Juíza Titular da 2ª Vara do Trabalho do Rio de Janeiro (atualmente atua como Juíza auxiliar da vice-presidência do TST); professora de direito processual e coletivo do trabalho.

O direito não é uma pura teoria, mas uma força viva. Por isso a justiça sustenta numa das mãos a balança em que pesa o direito, e na outra a espada de que se serve para o defender. A espada sem a balança é a força brutal; a balança sem a espada é impotência do direito. Uma não pode avançar sem a outra, nem haverá ordem jurídica perfeita sem que a energia com que a justiça aplica a espada seja igual à habilidade com que manejar a balança1.

1. Introdução

A Justiça do Trabalho pulsa uma história única, que, por sua vez, clama por suas peculiaridades. Um Tribunal de uniformização de jurisprudência único; uma competência Especializada única no mundo em suas nuances; e, construindo seus pilares, um corpo de juristas único, como o Ministro Aloysio Corrêa da Veiga, também único em toda a sua trajetória.

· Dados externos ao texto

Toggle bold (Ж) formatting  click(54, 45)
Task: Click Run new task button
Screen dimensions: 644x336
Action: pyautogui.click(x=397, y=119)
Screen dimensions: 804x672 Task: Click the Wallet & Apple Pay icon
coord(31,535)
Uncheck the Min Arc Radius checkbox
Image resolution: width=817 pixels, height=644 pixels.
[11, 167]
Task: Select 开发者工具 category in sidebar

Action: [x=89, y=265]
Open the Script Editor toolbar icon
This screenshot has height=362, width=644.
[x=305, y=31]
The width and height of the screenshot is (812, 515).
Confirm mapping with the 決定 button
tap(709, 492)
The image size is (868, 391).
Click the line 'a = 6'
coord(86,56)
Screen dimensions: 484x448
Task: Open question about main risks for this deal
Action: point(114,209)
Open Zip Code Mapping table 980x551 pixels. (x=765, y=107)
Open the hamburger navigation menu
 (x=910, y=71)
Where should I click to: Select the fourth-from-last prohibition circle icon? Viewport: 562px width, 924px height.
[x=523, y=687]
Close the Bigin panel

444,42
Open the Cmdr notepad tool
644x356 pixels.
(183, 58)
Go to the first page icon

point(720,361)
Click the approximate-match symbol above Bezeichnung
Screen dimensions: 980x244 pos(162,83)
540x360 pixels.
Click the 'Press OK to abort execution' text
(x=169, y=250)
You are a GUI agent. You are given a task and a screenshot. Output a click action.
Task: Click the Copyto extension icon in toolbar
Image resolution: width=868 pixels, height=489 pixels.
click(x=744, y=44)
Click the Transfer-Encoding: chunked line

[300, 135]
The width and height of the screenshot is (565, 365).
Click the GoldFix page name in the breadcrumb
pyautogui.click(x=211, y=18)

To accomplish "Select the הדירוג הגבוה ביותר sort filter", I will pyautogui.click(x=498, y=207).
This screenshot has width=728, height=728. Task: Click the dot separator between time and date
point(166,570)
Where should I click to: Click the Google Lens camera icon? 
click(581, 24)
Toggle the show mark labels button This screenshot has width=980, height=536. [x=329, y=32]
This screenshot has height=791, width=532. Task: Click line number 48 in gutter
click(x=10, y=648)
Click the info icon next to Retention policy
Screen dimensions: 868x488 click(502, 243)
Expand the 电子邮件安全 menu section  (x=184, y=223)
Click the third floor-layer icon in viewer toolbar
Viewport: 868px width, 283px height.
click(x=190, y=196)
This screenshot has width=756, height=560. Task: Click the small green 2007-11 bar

Impossível por meio de tão poucas linhas resumir o currículo do Excelentíssimo Ministro ora homenageado. Mais difícil ainda deixar de lado as lembranças de quem compartilha sua mesma origem conterrânea, e quem teve o prazer de ter suas palavras estimulando e abrilhantando o primeiro livro publicado – uma honra! –, baseado na tese sobre a dispensa coletiva e os direitos fundamentais. Área mais que conhecida e tão brilhantemente analisada pelo nobre Ministro, que sempre presenteou o mundo jurídico com suas decisões tão acertadas e análise crítica tão apurada do Direito do Trabalho.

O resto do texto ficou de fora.